C’est dans une école rurale de la province de Zanjan, dans le nord-ouest de l’Iran, que le ministre de l’Éducation, Alireza Kazemi, a choisi de se rendre. Les murs sont défraîchis, les équipements sommaires. Pourtant, à l’intérieur, quelque chose a changé : la disposition des pupitres, la manière d’enseigner. « La qualité de l’éducation ne dépend pas seulement des bâtiments et du matériel », a-t-il confié, selon les propos rapportés par l’agence Isna. Une leçon de choses qui, à quelques semaines de la rentrée, résonne bien au-delà de cette classe.
Le système éducatif iranien est en pleine effervescence. En deux vagues de recrutement, 180 000 nouveaux enseignants ont rejoint les rangs, a annoncé le ministre. L’an dernier, 2 400 écoles – soit 11 000 classes – ont ouvert leurs portes, et 2 300 autres sont prévues cette année. Le budget de rénovation est passé de 18,5 à 28,5 milliards de tomans. Un « atlas de l’espace éducatif » permet désormais de cartographier avec précision les besoins, des écoles en containers aux projets inachevés. Dans les zones nomades, des internats et des lycées professionnels se développent, tandis que 50 000 classes doivent être équipées de technologies modernes – les 5 000 premiers écrans sont déjà en douane.
À des milliers de kilomètres de là, la Russie s’apprête elle aussi à une rentrée sous le signe du renouveau. Le 1er septembre, 17,8 millions d’élèves prendront le chemin de l’école, dont 1,5 million de tout-petits franchiront pour la première fois le seuil d’une classe, selon le ministère de l’Éducation. Dix-sept établissements flambant neufs et 746 écoles rénovées les attendent. Dans les cantines, 76 milliards de roubles sont budgétés pour les repas chauds des écoliers du primaire.

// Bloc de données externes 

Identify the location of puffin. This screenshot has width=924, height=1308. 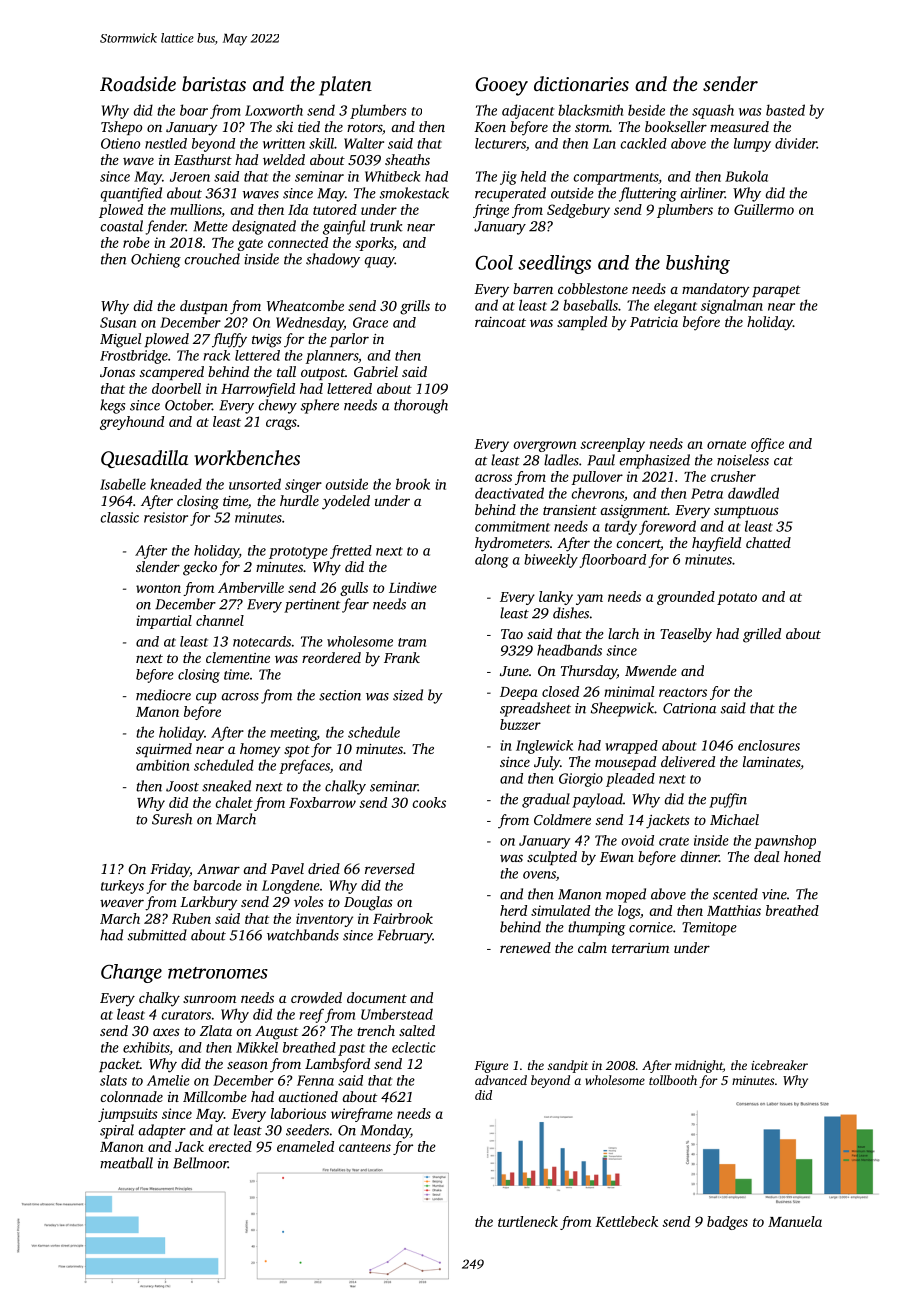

Mais c’est dans l’enseignement supérieur et professionnel que la transformation est la plus spectaculaire. Le ministre de l’Enseignement, Sergueï Kravtsov, a fait état d’un record de près de 3 millions de candidatures dans les collèges techniques, soit 500 000 de plus que l’an passé. Parallèlement, neuf des dix-sept universités pilotes du nouveau modèle éducatif – qui remplace le système bachelor-master par des cycles de base et de spécialisation – ont déjà intégralement repensé leurs programmes. Cette année, 42 400 étudiants seront admis sur budget dans ces établissements, où 581 nouveaux cursus sont proposés. Depuis 2023, plus de 33 500 jeunes ont déjà rejoint ce dispositif, qui doit s’étendre à l’ensemble du pays d’ici 2030.

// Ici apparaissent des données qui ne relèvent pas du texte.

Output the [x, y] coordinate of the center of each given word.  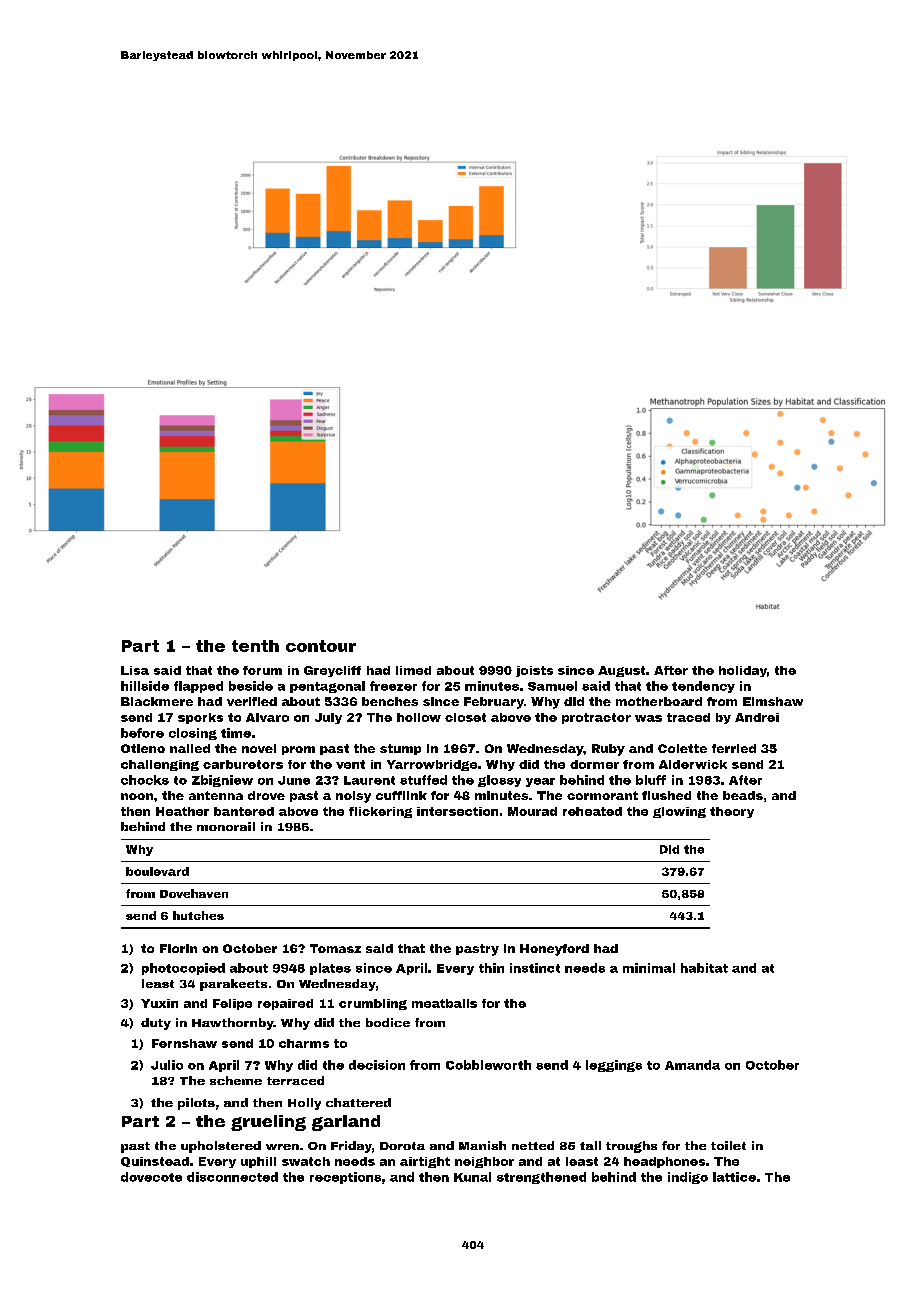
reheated [592, 811]
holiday [743, 671]
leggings [614, 1066]
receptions [345, 1178]
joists [534, 671]
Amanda [692, 1065]
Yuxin [159, 1003]
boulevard [157, 871]
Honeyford [554, 950]
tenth [255, 646]
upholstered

Dans la classe de Zanjan comme dans les amphithéâtres russes, une même conviction semble s’imposer : la réforme ne se décrète pas seulement dans les textes, elle se joue aussi dans la réorganisation d’un espace, l’agencement d’un pupitre, le regard d’un enseignant. Alors que les premiers écrans plats arrivent aux postes de douane iraniens et que les écoliers russes découvrent des salles de physique flambant neuves, la rentrée 2026 s’annonce comme le théâtre d’une pédagogie en mouvement.